HomeInsightsAnd now for the House of Lords report on the gambling sector…

After the final report from the Gambling-Related Harm All Party Parliamentary Group (“APPG”) and the report from the Committee of Public Accounts of the House of Commons on the gambling sector (“HOC Committee”), we now have the (hopefully final) part of the regulatory trilogy, the report from the House of Lords Select Committee on the Social and Economic Impact of the Gambling Industry (“HOL Committee”).

It’s not a short read – at 192 pages, we are still digesting its findings and recommendations – but, like its predecessors, it finds that more needs to be done to prevent gambling-related harm in the UK.

The HOL Committee sets out a range of recommendations across different areas which, it claims, would reduce gambling-related harm. The key recommendations, as set out in the HOL Committee’s press release, are as follows:

  • The gambling industry offers a variety of products to consumers, including some which can be highly addictive. The Gambling Commission should create a system for testing all new games against a series of harm indicators, including their addictiveness and whether they will appeal to children. A game which scores too highly on the harm indicators must not be approved.
  • The equalisation of speed of play and spin, so that no game can be played quicker online than in a casino, bookmaker or bingo hall.
  • The Gambling Commission must explain the minimum steps which operators should take when considering customer affordability, and make clear that it is for the operator to take the steps which will enable them to identify customers who are betting more than they can afford.
  • The creation of a statutory independent Gambling Ombudsman Service, modelled on the Financial Ombudsman Service, to settle disputes between gambling operators and gamblers.
  • The Government must act immediately to bring loot boxes within the remit of gambling legislation and regulation.
  • Gambling operators should no longer be allowed to advertise on the shirts of sports teams or any other visible part of their kit. There should also be no gambling advertising in or near any sports grounds or sports venues.
  • Problem gambling is a common mental health disorder, and the NHS has the same duty to treat it as to treat any other disorder. Last year the NHS promised to open 15 new clinics. It should do this before 2023 and establish a comparable number within the following few years.

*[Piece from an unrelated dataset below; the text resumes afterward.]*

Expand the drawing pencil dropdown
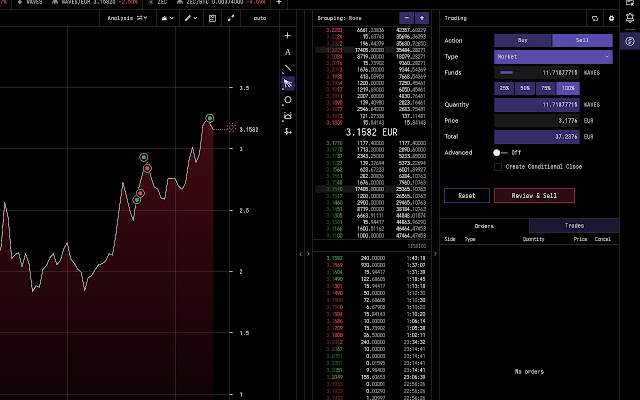640x400 pixels. coord(190,19)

In addition to those key ones above, the report contains a multitude of other recommendations. In particular, the HOL Committee states that “the law should be amended to make an operator who contravenes provisions of the licence conditions and social responsibility codes liable to an action for breach of statutory duty at the suit of a customer who has suffered loss as a result of that contravention”. This suggestion that a statutory “duty of care” should be introduced is, perhaps surprisingly, not only of interest to lawyers, as it would have profound implications for the gambling industry in the UK.

So what happens now? Well, the HOL Committee makes reference to the now traditional “review [of] the Gambling Act 2005 to make sure it is fit for the digital age” which, while actually a somewhat meaningless soundbite, is official government policy having been part of the Conservative Party’s manifesto for the 2019 general election. When the government will have time to undertake that review is the big question. It seems safe to say that, whatever one’s view of this government’s competence and/or the gambling industry’s actions, dealing with a pandemic, the economic consequences of a pandemic, and the most significant changes to the UK’s international trading relationships in almost 40 years will likely take priority.

The HOL Committee notes, however, that while a few of its recommendations can only be implemented by primary legislation, most need only secondary legislation or changes in the Licence Conditions and Codes of Practice. All eyes are therefore yet again on DCMS and the Gambling Commission, bodies which the HOC Committee last week described as having an “unacceptably weak understanding of the impact of gambling harms and lack measurable targets for reducing them”. For the sake of both the gambling industry and British consumers, one hopes that these bodies can use the evidence available to increase protection for consumers, particularly vulnerable individuals, while ensuring that the gambling industry, and its many economic benefits, is not sacrificed to the baying hordes of populist politicians and media.

Given the length and scope of the report, we will focus in more detail on some of its recommendations in future blogs.